We had been in and out of short-let housing in Nairobi for eighteen months. She had had no real home in that time, no new clothes and few friends. Our tour overseas had been harder on her than on me. I had the job, after all.
We had arranged to meet three days later at my family’s church. Dee and her parents were late. When the service started, I went inside. They arrived during the first hymn.
Dee spotted me and slid into the pew beside me. She was wearing a navy blue pantsuit. She looked beautiful and stunning and refreshed. She smiled an especially flirtatious hello. It quickened me with awareness and pleasure and exhilaration.

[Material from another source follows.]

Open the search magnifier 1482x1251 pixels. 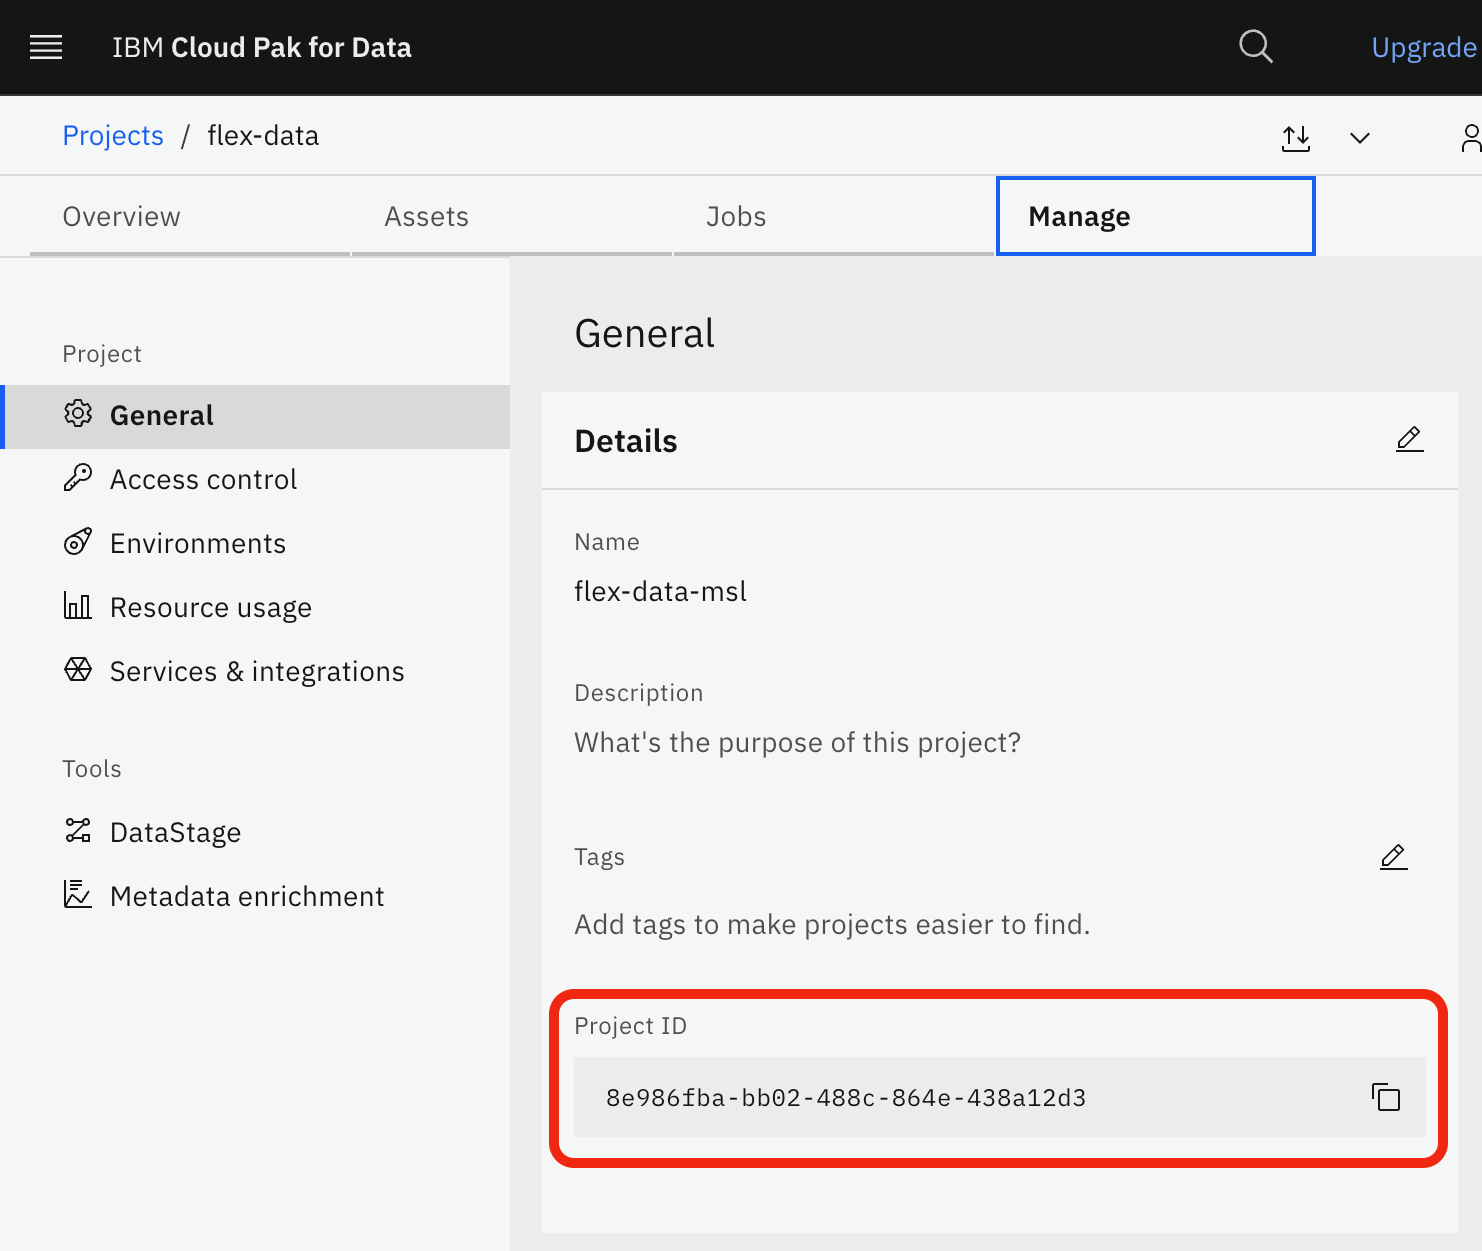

This wasn’t merely my wife in a new outfit. This was the girl I had pursued for two years until she finally, unconsciously signaled her willingness to accept a proposal of marriage. Now, for our vacation, I had them both, that girl and my wife. It was a romantic notion, as Alan would have pointed out had he known, and it lighted me up inside.
The waiter brought our breakfasts. I ate, looking about the room again, searching out the girl who quietly smiled her contentment. After a few moments I saw her stand up. She took the centerpiece, a bouquet of carnations, and held out her hand to the man beside her. He stood and they went to a corner table. They spoke to the elderly couple there. The girl gave them a carnation.
Next they approached the dining room hostess who was talking to a waiter. They regarded the couple hesitantly, but listened and smiled and took a carnation.
Alan nudged me when they came to the booth across from us. The man stood up, tall and husky, his eyes hostile, ready to protect the woman’s right to privacy in public. She did not look up.
The girl leaned toward her. She spoke softly and offered her a flower. The woman raised her eyes then. She looked as if she might weep again. Instead she took the carnation, managed a smile, and pressed the girl’s hand.
We stood when they came to us. “Hi,” Alan said. “Do we get one, too?”
“Sure,” the young man said, handing him a flower.
“Thank you,” I said. My eyes met the girl’s. She smiled and took her companion’s arm.
“So what’s the occasion?” Alan asked.
“We’re getting married today,” the girl said quietly. “We want everyone to know how happy we are.”
“Hey, that’s great!” Alan grinned.
“We want everyone to be happy today,” the young man said.
“That was unexpected,” Alan said after the couple left. “Rather nice, though. Generous. We ought to share ourselves more with people. Especially when we’re happy.”
He buttered a roll. “You know something?” he went on. “I had that group figured wrong. I had that girl paired with . . .”
I didn’t listen. I thought of Dee and decided to tell her, as I had not yet, how I felt seeing her in the church. And I noticed that the couple across from us were holding hands across the table, the carnation stuck in a glass of water between them.